EUROPEAN UNION - Macron, the great European ambition

The French President Emmanuel Macron has chosen Athens, the most recent stop over on his European Grand Tour, to make his much awaited speech on the future of Europe. In the very evocative setting of the Pnyx Hill, with the Acropolis in the background, Macron spoke of a democratic rebuild for Europe, based on responsibility, solidarity and sovereignty being exercised on both a national and European front. For Macron, the Greek crisis was a European failure, and he has called for a reform of the euro-zone that must be pursued with the "greatest ambition". The French president suggests that in the future the International Monetary Fund may have no role in Europe, seeing as the presence of the IMF in the Greek crisis was a symptom of a lack of trust between EU countries and between countries and European institutions. According to the planned reform, the IMF would step down to leave room for a European Monetary Fund, designed to take on and expand the operations of the current European Stability Mechanism, first set up during the financial crisis.

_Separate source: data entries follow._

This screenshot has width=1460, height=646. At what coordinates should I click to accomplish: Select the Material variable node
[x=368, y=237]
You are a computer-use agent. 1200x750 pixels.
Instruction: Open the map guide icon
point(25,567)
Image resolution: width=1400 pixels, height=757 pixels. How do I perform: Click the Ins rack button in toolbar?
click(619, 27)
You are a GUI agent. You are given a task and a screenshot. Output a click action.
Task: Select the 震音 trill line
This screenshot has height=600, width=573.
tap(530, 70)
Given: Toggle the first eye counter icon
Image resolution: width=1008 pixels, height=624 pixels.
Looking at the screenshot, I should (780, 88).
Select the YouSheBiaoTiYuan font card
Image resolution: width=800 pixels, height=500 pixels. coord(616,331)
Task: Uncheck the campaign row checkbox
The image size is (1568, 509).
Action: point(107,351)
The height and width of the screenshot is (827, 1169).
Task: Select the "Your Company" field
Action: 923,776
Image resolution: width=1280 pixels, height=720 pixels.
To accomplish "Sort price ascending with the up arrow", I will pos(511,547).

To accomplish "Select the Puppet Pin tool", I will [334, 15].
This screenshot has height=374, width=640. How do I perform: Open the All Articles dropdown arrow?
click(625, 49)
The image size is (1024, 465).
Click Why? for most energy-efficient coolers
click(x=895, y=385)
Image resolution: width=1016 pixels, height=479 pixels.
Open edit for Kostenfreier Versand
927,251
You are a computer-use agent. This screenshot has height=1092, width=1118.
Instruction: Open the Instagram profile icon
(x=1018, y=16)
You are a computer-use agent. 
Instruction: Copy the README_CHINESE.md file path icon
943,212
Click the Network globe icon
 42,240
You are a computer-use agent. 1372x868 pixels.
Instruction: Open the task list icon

However, in marking the distance that still separates France and Germany, Macron claimed that the German vision of a European Monetary Fund allocated supervisory and sanctioning powers on national accounts must be accompanied by a real and separate euro-zone budget, with a permanent finance minister in charge of its management. The opening statements made by Angela Merkel during her electoral campaign lead one to believe that the Chancellor is prepared to consider this kind of compromise.